C’est le lieu pour elle de lancer un appel aux autorités locales à participer aux efforts du gouvernement dans le secteur numérique. « Je profite de la présence des autorités communales ici pour lancer l’initiative ‘’Bénin Commune Connect’’, qui ambitionne d’impliquer davantage les élus à la base au développement du secteur », a-t-elle déclaré. Elle a aussi invité les acteurs de l’écosystème à accompagner cette initiative.

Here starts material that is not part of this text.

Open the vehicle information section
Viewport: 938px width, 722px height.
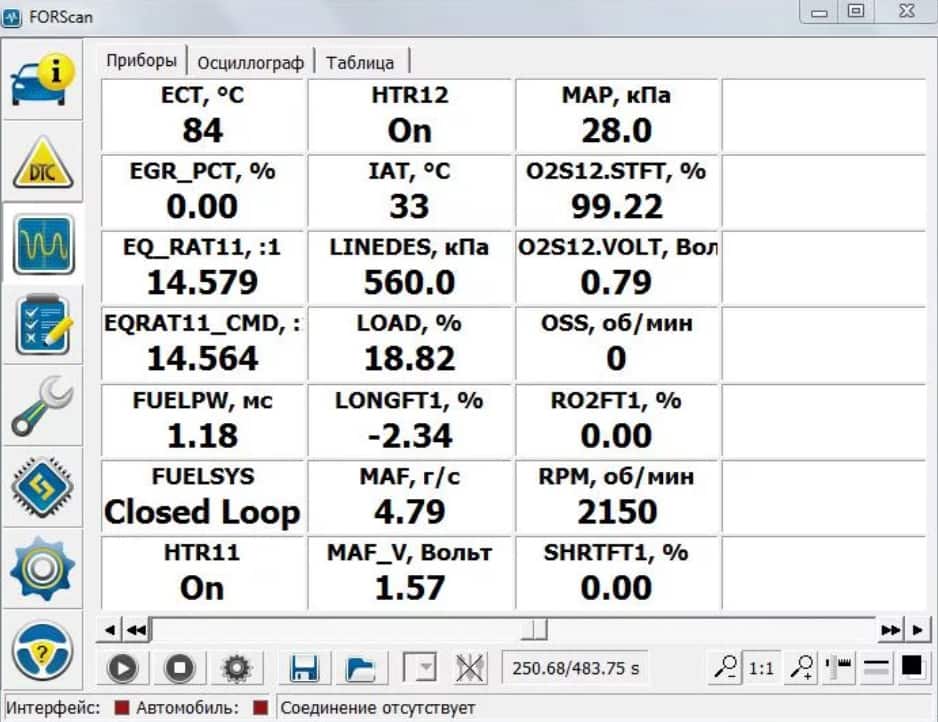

Avant la présentation globale du projet d’étude sur les indicateurs de l’universalité de l’internet au Bénin, Emile Kougbadi, directeur général de l’Absu-Cep a exposé les réalisations et projets de l’Agence béninoise du Service universel des Communications électroniques et de la Poste pour un Bénin numérique. A l’en croire, d’importants efforts ont été consentis par le gouvernement qui fait du numérique un des leviers essentiels du développement du Bénin. Ces actions concernent la mise en place d’un cadre réglementaire et juridique propice au développement de l’économie numérique, le déploiement des infrastructures appropriées et la mise en place d’une stratégie d’accès de tous à l’internet par le biais du service universel.